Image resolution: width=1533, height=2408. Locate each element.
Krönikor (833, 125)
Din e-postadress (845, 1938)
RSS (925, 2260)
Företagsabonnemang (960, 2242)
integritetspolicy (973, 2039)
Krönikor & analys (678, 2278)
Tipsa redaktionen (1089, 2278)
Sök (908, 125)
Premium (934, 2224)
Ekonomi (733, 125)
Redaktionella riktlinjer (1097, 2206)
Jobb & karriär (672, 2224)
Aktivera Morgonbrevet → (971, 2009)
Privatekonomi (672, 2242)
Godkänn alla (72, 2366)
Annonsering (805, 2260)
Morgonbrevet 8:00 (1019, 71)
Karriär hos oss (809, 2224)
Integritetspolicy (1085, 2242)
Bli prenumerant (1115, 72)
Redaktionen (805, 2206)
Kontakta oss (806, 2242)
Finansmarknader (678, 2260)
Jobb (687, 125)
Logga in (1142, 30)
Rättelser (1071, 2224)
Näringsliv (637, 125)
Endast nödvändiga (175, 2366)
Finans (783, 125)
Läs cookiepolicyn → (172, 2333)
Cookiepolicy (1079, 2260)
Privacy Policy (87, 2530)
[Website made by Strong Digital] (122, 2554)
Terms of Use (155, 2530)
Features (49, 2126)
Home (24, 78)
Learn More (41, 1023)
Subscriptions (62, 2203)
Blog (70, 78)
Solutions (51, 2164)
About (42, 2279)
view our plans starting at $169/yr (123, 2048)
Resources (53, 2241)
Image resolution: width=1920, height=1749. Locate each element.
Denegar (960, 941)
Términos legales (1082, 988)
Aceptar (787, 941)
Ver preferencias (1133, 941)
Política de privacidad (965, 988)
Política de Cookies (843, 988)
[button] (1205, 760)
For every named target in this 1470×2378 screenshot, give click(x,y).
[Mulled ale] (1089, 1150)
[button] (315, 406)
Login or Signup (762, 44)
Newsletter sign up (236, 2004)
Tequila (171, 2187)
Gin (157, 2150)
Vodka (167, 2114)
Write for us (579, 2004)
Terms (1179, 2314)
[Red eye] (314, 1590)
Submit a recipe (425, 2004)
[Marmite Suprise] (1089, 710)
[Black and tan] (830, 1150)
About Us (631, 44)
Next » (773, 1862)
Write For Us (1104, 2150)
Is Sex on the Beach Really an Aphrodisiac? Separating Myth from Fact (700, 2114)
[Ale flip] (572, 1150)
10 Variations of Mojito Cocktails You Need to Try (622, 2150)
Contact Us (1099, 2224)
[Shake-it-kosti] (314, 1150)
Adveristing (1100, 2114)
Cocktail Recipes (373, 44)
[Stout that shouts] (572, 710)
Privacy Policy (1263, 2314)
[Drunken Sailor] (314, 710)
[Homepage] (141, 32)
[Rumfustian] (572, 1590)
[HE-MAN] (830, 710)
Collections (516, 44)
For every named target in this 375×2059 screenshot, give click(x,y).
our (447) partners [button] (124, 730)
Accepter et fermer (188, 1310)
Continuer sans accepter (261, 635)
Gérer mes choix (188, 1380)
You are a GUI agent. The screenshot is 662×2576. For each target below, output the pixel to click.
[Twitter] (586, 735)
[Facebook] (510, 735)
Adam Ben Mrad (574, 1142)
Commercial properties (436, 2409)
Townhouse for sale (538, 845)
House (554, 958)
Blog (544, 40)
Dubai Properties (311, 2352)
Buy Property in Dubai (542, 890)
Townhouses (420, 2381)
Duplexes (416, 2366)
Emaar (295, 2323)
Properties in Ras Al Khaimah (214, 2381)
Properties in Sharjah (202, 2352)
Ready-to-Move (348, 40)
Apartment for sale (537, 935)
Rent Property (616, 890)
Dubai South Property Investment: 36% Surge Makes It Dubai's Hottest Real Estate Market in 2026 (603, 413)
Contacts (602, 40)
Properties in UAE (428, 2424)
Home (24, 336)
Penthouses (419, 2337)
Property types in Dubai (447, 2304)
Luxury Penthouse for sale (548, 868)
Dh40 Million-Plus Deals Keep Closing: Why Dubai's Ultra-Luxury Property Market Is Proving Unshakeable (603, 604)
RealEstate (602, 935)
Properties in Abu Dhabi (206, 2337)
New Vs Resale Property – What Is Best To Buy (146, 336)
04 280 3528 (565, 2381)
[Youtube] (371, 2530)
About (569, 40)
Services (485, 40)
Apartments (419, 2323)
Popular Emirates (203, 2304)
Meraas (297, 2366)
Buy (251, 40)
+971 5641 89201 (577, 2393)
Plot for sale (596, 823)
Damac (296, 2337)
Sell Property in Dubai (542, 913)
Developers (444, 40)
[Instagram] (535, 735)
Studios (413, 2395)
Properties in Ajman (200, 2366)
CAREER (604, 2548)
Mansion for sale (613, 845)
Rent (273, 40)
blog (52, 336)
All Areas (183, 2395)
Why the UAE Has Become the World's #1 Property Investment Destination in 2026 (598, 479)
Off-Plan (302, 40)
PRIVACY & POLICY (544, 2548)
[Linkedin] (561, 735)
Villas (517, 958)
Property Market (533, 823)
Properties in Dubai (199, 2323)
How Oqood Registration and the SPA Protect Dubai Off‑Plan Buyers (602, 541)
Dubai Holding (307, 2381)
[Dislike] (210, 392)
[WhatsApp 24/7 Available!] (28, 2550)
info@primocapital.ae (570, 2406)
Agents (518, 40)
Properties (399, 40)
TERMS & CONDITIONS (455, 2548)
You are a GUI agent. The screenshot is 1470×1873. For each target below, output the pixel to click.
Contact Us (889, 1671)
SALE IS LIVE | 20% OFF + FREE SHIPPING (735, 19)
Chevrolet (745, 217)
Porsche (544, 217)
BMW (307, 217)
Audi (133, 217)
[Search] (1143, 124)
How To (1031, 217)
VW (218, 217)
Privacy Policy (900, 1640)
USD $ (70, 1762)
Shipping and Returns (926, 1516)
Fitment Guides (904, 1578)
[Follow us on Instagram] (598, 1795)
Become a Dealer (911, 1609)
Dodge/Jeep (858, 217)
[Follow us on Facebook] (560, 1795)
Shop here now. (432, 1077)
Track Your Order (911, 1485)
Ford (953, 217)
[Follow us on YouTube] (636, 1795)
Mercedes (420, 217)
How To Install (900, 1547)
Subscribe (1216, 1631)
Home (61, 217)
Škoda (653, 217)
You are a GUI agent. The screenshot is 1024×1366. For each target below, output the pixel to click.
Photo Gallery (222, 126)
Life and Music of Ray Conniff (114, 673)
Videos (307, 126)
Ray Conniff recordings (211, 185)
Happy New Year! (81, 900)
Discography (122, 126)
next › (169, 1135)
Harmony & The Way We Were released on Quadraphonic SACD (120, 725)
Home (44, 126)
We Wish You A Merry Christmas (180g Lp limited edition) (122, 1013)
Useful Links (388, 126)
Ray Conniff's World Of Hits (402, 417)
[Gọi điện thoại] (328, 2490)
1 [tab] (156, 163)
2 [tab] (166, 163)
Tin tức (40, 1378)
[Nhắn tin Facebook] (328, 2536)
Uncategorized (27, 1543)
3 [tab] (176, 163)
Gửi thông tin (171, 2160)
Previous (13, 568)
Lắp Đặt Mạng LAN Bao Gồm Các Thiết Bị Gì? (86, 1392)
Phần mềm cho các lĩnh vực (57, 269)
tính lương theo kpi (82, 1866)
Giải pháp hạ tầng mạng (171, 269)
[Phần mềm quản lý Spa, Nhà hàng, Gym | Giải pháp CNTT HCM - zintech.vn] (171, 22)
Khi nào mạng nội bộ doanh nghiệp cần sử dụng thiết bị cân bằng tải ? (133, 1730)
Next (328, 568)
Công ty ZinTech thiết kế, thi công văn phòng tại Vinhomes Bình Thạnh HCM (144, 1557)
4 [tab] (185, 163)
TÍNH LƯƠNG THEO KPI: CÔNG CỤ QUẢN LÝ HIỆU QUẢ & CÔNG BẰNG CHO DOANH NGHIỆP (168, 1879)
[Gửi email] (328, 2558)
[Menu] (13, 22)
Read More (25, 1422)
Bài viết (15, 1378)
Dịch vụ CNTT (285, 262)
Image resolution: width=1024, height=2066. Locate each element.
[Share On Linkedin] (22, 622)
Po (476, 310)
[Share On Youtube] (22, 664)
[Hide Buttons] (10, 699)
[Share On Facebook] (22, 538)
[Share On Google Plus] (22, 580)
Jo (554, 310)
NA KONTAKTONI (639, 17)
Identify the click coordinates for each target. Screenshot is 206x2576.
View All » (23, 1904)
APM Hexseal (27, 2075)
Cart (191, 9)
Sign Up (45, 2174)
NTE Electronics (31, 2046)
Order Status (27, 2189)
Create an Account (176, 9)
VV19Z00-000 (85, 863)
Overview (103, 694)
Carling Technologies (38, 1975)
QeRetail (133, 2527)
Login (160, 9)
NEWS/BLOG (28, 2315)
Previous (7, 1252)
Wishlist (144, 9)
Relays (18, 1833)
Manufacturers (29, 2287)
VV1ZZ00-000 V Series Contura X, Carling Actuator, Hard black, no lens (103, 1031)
|---|
## [Work to be completed]
Could you reproduce, exactly, every line above from the line with "Kontakta oss (806, 2242)" to the line with "Commercial properties (436, 2409)", and no other line? Both ends count.

## [Expected output]
Kontakta oss (806, 2242)
Finansmarknader (678, 2260)
Jobb (687, 125)
Logga in (1142, 30)
Rättelser (1071, 2224)
Näringsliv (637, 125)
Endast nödvändiga (175, 2366)
Finans (783, 125)
Läs cookiepolicyn → (172, 2333)
Cookiepolicy (1079, 2260)
Privacy Policy (87, 2530)
[Website made by Strong Digital] (122, 2554)
Terms of Use (155, 2530)
Features (49, 2126)
Home (24, 78)
Learn More (41, 1023)
Subscriptions (62, 2203)
Blog (70, 78)
Solutions (51, 2164)
About (42, 2279)
view our plans starting at $169/yr (123, 2048)
Resources (53, 2241)
Image resolution: width=1920, height=1749. Locate each element.
Denegar (960, 941)
Términos legales (1082, 988)
Aceptar (787, 941)
Ver preferencias (1133, 941)
Política de privacidad (965, 988)
Política de Cookies (843, 988)
[button] (1205, 760)
For every named target in this 1470×2378 screenshot, give click(x,y).
[Mulled ale] (1089, 1150)
[button] (315, 406)
Login or Signup (762, 44)
Newsletter sign up (236, 2004)
Tequila (171, 2187)
Gin (157, 2150)
Vodka (167, 2114)
Write for us (579, 2004)
Terms (1179, 2314)
[Red eye] (314, 1590)
Submit a recipe (425, 2004)
[Marmite Suprise] (1089, 710)
[Black and tan] (830, 1150)
About Us (631, 44)
Next » (773, 1862)
Write For Us (1104, 2150)
Is Sex on the Beach Really an Aphrodisiac? Separating Myth from Fact (700, 2114)
[Ale flip] (572, 1150)
10 Variations of Mojito Cocktails You Need to Try (622, 2150)
Contact Us (1099, 2224)
[Shake-it-kosti] (314, 1150)
Adveristing (1100, 2114)
Cocktail Recipes (373, 44)
[Stout that shouts] (572, 710)
Privacy Policy (1263, 2314)
[Drunken Sailor] (314, 710)
[Homepage] (141, 32)
[Rumfustian] (572, 1590)
[HE-MAN] (830, 710)
Collections (516, 44)
For every named target in this 375×2059 screenshot, give click(x,y).
our (447) partners [button] (124, 730)
Accepter et fermer (188, 1310)
Continuer sans accepter (261, 635)
Gérer mes choix (188, 1380)
You are a GUI agent. The screenshot is 662×2576. For each target below, output the pixel to click.
[Twitter] (586, 735)
[Facebook] (510, 735)
Adam Ben Mrad (574, 1142)
Commercial properties (436, 2409)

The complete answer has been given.